Hypotheses relating to the association between cannabis and psychosis may be divided into two groups. The exogenous hypothesis, which has received far greater attention, suggests that the consumption of cannabinoid compounds produces psychotic disorders by mechanisms that are extrinsic to the pathophysiology of naturally occurring psychoses. As discussed elsewhere in this book, converging evidence from epidemiological, genetic, neurochemical, pharmacological and postmortem studies have provided support for an association between ‘cannabis and madness’ (see Chapters 3, 6, 8 and 9). These data also suggest a second, relatively nascent endogenous hypothesis, according to which cannabinoid (CB1) receptor dysfunction may contribute to the pathophysiology of psychosis and/or schizophrenia, and further, that the putative CB1 receptor dysfunction may be unrelated to the consumption of cannabinoid compounds.
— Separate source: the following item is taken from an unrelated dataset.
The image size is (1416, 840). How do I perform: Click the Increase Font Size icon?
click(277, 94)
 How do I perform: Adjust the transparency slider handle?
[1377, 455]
This chapter addresses the exogenous hypothesis of cannabis consumption and psychosis. First, we review studies from a number of sources, supporting an association between cannabis consumption and the manifestation of psychotic symptoms in humans (the interested reader is referred to Chapters 3 and 5 for a more detailed exposition). We then detail a recent pharmacological study that assessed the effects of exposure to the principal psychoactive constituent of cannabis, Δ9- tetrahydrocannabinol (Δ9-THC) in patients with schizophrenia and normal controls. We conclude by suggesting possible mechanisms by which cannabis may induce psychosis and articulate the implications of these findings for a potential endocannabinoid contribution to the pathophysiology of schizophrenia.